Story
APEX-Searcher: Augmenting LLMs' Search Capabilities through Agentic Planning and Execution
Key takeaway
Researchers developed APEX-Searcher, a system that improves how AI language models search for and use external knowledge to answer complex questions, which could make these models more useful for real-world tasks.
Quick Explainer
APEX-Searcher is a two-stage framework that enhances the search capabilities of large language models. First, an RL-trained Planning Agent decomposes complex queries into a logical sequence of sub-questions. Then, an SFT-trained Execution Agent systematically solves each sub-question through iterative retrieval and synthesis, building up an "accumulated knowledge base" to provide context.
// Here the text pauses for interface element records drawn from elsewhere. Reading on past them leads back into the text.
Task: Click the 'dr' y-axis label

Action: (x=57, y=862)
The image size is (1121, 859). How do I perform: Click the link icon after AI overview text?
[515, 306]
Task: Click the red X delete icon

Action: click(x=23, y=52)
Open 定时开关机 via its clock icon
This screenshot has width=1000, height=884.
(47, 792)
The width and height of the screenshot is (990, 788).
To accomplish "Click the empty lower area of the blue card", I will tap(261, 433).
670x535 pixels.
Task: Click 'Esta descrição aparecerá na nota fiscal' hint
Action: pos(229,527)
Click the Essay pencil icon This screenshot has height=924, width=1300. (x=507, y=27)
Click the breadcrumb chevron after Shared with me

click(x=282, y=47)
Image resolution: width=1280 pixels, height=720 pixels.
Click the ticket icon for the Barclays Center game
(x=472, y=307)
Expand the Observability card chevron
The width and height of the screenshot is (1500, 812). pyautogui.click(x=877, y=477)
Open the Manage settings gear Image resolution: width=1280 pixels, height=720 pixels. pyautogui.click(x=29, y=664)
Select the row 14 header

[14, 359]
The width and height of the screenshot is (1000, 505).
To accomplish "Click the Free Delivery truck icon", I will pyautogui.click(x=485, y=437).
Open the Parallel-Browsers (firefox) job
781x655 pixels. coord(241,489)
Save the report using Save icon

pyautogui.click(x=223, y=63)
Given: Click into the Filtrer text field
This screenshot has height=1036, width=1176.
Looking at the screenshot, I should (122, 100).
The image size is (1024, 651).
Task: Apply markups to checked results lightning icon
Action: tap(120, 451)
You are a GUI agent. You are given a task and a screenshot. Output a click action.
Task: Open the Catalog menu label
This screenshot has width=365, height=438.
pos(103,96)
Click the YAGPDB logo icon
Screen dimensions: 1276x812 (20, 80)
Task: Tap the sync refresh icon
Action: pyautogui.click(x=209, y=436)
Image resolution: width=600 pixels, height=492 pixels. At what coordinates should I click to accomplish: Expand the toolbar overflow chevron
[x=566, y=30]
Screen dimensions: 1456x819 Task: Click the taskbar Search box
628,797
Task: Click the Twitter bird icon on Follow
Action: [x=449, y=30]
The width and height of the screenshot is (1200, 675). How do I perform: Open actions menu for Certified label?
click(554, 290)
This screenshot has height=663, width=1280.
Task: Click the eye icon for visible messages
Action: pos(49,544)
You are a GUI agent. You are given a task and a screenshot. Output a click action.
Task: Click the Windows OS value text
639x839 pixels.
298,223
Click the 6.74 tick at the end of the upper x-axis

This decoupled approach addresses challenges with ambiguous execution paths and sparse rewards that plague end-to-end retrieval-augmented generation methods. The key innovation is the division of the retrieval process into specialized planning and execution stages, which enables more efficient and informed information gathering for complex, multi-hop queries.
Deep Dive
APEX-Searcher: Augmenting LLMs' Search Capabilities through Agentic Planning and Execution
Overview
APEX-Searcher is a novel framework that aims to enhance the search capabilities of large language models (LLMs) for complex, multi-hop information retrieval tasks. The key innovation is the decoupling of the retrieval process into two specialized stages:
- Agentic Planning: An RL-trained Planning Agent decomposes the complex query into a logical sequence of sub-questions.
- Iterative Sub-Task Execution: An SFT-trained Execution Agent systematically solves each sub-question through a multi-round retrieval and synthesis process.
This two-stage approach addresses challenges with ambiguous execution trajectories and sparse rewards in end-to-end retrieval-augmented generation (RAG) methods.
Problem & Context
- Existing RAG systems struggle when faced with complex, multi-hop queries that require synthesis of information from multiple sources.
- Iterative RAG and agentic RAG approaches have improved performance, but still face challenges:
- Ambiguous execution trajectories, lacking a global view to guide retrieval
- Over-reliance on end-to-end training leading to ill-defined optimization objectives and sparse rewards
Methodology
Agentic Planning
- The Planning Agent uses RL with task decomposition-based rewards to learn an optimal policy for generating logical and efficient reasoning plans.
- It decomposes the complex query into a sequence of sub-questions, which can have conditional dependencies.
Iterative Sub-Task Execution
- The Execution Agent uses SFT on a curated dataset of high-quality multi-turn retrieval instructions.
- It interacts with the knowledge base to retrieve and synthesize information for each sub-question.
- The process maintains an "accumulated knowledge base" to provide context for subsequent sub-questions.
Inference Pipeline
- The Planning Agent decomposes the complex query into a sub-question sequence.
- The Execution Agent processes each sub-question iteratively, retrieving relevant information and building up the accumulated knowledge base.
- The Execution Agent performs final answer synthesis using the complete accumulated knowledge.
Data & Experimental Setup
- Evaluation benchmarks: 2WikiMultiHopQA, HotpotQA, MuSiQue, Bamboogle
- Compared to various RAG baselines, including standard, iterative, and agentic approaches
- Experiments conducted on Qwen-2.5-3B-Instruct and Qwen-2.5-7B-Instruct models
Results
- APEX-Searcher outperforms the strongest baseline by 8.2% and 13.1% EM on the 3B and 7B models respectively.
- Ablation studies confirm the importance of both the Planning and Execution stages:
- Planning + RL improves over Planning alone by 3.5 and 5.5 EM points on 3B and 7B.
- Execution SFT improves over Execution alone by 10.1 and 8.4 EM points on 3B and 7B.
Limitations & Uncertainties
- While the proposed framework demonstrates significant performance gains, the authors note that further research is needed to:
- Explore the integration of RL for the Execution stage to better optimize the multi-round retrieval process.
- Expand the scope from local database retrieval to web search, broadening the application scenarios.
What Comes Next
The authors highlight two key areas for future work:
- Investigating RL-based optimization of the multi-round retrieval process during the Execution stage.
- Expanding the framework to leverage web search, further broadening the application scenarios.